“Wanna go draw dicks on the dust of cars?” is probably the question that was asked when those fingers slid over the rear window. They had been erased by the back wiper, leaving the clean arc in the powder. The only reason I knew a dick had been fingered in was because the head of a cartoonish dong was still embedded on the dust. I laughed and pointed it out the Philosopher in Theory. She cackle with me, and her two year old daughter looked up and said, in her kid voice, “I don’t get it.”
“You’re too young to get dick jokes,” Philosopher said.
Dicks on a window just reminded me of sex in cars. It’s something I never done in my youth, or now for that matter; however, there was that lengthy blow job in the back seat of a suburban from my ex-girlfriend as we rode back from San Antonio. At the time, I had a problem coming with oral sex. It’s something I’ve never been proud to admit, unless in passing jokes. The sensation was great, I suppose, but not great enough to have me spewing my seed.
“It’s okay,” she said. “I have a Coke.”
Of course, it didn’t help that her parents were in the front seat driving and navigating in the dark. I think the anxiety coupled with the already nerveless cock that was placed between my legs was the conclusion of her jaw growing stiff. She later, after I tucked back my bits and pieces back into my pants, fell asleep on my lap.
This is the same girl who tried to get laid in the back seat of the same suburban earlier in our relationship.
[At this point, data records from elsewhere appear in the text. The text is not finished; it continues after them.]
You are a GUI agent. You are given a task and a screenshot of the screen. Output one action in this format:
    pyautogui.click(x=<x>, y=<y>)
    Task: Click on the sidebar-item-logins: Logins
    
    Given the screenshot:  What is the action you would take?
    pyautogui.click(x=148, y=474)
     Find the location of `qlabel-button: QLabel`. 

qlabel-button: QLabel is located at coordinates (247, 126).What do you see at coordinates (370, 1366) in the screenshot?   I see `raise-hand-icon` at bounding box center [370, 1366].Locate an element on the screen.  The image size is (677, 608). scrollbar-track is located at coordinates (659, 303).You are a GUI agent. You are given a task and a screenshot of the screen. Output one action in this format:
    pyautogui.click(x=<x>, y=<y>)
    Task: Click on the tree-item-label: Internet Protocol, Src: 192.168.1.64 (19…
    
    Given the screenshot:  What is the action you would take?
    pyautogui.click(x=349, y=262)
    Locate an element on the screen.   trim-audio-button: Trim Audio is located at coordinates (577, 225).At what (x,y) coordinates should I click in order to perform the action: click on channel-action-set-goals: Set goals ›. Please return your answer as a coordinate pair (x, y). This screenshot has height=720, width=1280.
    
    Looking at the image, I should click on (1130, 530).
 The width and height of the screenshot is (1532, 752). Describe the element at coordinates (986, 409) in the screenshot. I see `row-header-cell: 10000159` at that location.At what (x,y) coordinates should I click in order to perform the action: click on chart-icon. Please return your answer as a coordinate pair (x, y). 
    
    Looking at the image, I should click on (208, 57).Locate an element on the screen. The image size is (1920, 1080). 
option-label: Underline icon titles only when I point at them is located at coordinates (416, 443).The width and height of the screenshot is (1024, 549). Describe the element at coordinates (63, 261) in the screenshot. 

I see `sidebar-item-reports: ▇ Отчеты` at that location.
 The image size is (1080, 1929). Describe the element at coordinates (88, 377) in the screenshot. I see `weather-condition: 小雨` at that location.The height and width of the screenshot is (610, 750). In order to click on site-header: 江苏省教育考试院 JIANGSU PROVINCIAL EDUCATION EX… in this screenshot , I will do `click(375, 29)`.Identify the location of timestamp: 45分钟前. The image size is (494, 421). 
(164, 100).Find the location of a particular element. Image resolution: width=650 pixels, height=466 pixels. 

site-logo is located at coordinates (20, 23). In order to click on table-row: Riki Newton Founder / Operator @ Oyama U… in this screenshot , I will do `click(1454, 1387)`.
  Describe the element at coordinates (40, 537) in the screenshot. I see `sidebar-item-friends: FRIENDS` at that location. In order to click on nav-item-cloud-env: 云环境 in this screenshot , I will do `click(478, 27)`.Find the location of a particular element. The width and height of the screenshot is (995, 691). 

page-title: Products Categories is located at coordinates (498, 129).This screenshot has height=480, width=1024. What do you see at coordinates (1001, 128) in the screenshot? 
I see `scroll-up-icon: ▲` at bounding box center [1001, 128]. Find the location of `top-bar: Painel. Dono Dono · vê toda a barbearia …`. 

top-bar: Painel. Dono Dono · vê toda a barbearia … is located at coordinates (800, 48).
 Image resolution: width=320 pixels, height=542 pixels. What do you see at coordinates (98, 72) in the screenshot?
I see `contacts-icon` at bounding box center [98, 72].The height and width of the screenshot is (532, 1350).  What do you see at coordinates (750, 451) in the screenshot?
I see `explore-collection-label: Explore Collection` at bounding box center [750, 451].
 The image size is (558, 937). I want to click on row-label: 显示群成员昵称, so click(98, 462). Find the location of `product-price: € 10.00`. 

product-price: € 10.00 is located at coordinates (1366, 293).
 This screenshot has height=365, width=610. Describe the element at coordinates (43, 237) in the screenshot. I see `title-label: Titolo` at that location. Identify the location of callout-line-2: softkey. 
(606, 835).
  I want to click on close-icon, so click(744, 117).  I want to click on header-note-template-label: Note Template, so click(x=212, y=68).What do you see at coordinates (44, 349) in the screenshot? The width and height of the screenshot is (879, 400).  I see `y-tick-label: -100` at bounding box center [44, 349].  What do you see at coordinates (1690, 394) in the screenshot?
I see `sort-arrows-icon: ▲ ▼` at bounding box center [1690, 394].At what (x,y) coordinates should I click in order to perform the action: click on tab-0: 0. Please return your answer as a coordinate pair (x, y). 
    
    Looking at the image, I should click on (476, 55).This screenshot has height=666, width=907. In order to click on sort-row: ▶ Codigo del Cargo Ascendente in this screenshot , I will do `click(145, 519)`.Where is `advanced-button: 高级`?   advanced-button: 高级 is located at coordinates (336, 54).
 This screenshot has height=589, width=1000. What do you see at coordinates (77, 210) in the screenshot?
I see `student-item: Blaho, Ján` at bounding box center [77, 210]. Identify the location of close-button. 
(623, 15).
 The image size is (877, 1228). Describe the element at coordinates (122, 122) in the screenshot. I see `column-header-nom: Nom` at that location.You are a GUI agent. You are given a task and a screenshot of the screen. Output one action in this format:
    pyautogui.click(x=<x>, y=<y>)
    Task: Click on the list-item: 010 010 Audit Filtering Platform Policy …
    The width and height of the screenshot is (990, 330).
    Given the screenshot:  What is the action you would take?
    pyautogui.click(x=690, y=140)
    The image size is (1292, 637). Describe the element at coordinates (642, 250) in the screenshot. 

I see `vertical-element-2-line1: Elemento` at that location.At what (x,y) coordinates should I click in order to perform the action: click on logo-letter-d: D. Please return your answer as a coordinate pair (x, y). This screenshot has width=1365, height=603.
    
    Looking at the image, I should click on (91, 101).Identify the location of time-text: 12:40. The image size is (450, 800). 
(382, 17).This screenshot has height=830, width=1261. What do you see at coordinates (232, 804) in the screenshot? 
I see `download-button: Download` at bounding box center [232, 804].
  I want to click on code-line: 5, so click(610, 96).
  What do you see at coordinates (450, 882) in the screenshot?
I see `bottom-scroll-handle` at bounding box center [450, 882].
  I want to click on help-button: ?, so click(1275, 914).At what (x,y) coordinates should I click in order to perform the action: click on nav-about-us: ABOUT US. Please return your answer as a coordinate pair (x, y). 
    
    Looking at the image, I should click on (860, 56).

We were at a high school football game then, and decided to sneak out. I declined, though I don’t remember why.
I’m sure it has a lot to do with never wanting to be the dumbass who gets caught with his pants down in a car. It’s something that television, sadly, had instilled in me. The horny guy always gets caught, and let’s face it, I was probably busting in my jeans then, though it can be highly doubtful, if you know me.
Change of subject, because my stomach is turning at these memories. I’m not sure why, I don’t hate my exgirlfriend. I guess it’s because I’m talking about the past and that’s disturbing me that I can remember it with clarity, even though I’ve spared you many details.
Moving on. Playboy issue’s gone. I’ll look for it online later. Or I’ll find my way to Mac’s Newsstand tomorrow and see if a copy still exists. Or whatever.